The output of the script is as follows:

^{Script output}

 Pid:           12737 VmPeak:        180932 kB Hugepagesize:  2048 kB Set Huge Pages: 88

The recommended value for large pages is 88, so you should set the value to 88.

^{Installing large pages}

 sysctl -w vm.nr_hugepages=88

Check the big pages now, you will see that the big pages are not used (HugePages_Free = HugePages_Total).

^{Big Pages Information again (on Linux only)}

 $ cat /proc/meminfo | grep -i huge AnonHugePages:        0 kB ShmemHugePages:       0 kB HugePages_Total:     88 HugePages_Free:      88 HugePages_Rsvd:       0 HugePages_Surp:       0 Hugepagesize:      2048 kB

Now set the huge_pages "on" parameter in $ PGDATA / postgresql.conf and restart the server.
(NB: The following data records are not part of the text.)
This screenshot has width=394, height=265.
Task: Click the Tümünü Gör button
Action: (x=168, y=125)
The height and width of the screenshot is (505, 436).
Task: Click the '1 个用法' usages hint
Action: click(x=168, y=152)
^{And again the information on large pages (only on Linux)}

 $ cat /proc/meminfo | grep -i huge AnonHugePages:        0 kB ShmemHugePages:       0 kB HugePages_Total:     88 HugePages_Free:      81 HugePages_Rsvd:       64 HugePages_Surp:       0 Hugepagesize:      2048 kB

Now you can see that very few large pages are used. Let's now try to add some data to the database.

^{Some database operations for large page utilization}

 postgres=# CREATE TABLE foo(a INTEGER); CREATE TABLE postgres=# INSERT INTO foo VALUES(generate_Series(1,10000000)); INSERT 0 10000000

Let's see if we use more large pages now than before.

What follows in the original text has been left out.